Down regulation of δ but not μ opioid receptors in the hippocampal slice associated with loss of physiological response

Abstract

In rat hippocampal slices, opioids potentiate the synaptic activation of pyramidal neurons as revealed by the shift to the left in the input-output curve constructed by plotting the population spike as a function of the field EPSP. The peak effect was obtained within 12–25 min with D-Ala 2, D-Leu 5-enkephalin (DADLE), morphiceptin and morphine. However, the effect of both peptides declined during constant superfusion. About 60% peak effect was lost after 1 hr superfusion with morphiceptin or after 4 hr with DADLE. In contrast, the effect of morphine gradually increased over a 4 hr incubation. Following superfusion of the slices for 4 hr in DADLE or morphine, or 1.5 hr in morphiceptin, the membrane particulate fractions were prepared from the homogenate of slices.
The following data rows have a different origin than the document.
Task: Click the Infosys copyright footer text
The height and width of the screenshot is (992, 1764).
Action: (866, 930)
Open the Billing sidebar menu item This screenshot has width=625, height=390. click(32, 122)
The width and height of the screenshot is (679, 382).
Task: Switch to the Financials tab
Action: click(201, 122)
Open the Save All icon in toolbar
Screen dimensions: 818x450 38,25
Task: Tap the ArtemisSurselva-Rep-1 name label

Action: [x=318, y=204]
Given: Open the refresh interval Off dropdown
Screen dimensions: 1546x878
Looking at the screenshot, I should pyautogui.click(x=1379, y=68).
Opiate receptor binding activities were measured with 125I-DADLE (δ-receptors) and 125I-FK 33824 (μ-receptors). A significant reduction in δ- but not μ-receptor binding was detected in slices treated with DADLE. This seems to correlate to the development of desensitization to DADLE. Neither μ-receptor nor δ-receptor binding activity was altered by the superfusion of morphine or morphiceptin despite the development of desensitization to morphiceptin. These data suggest that there are differences in the regulation of μ- and δ-receptors in hippocampus. The down-regulation of δ-receptors may result in desensitization to δ-agonists and a different mechanism may be responsible for desensitization to μ-agonists.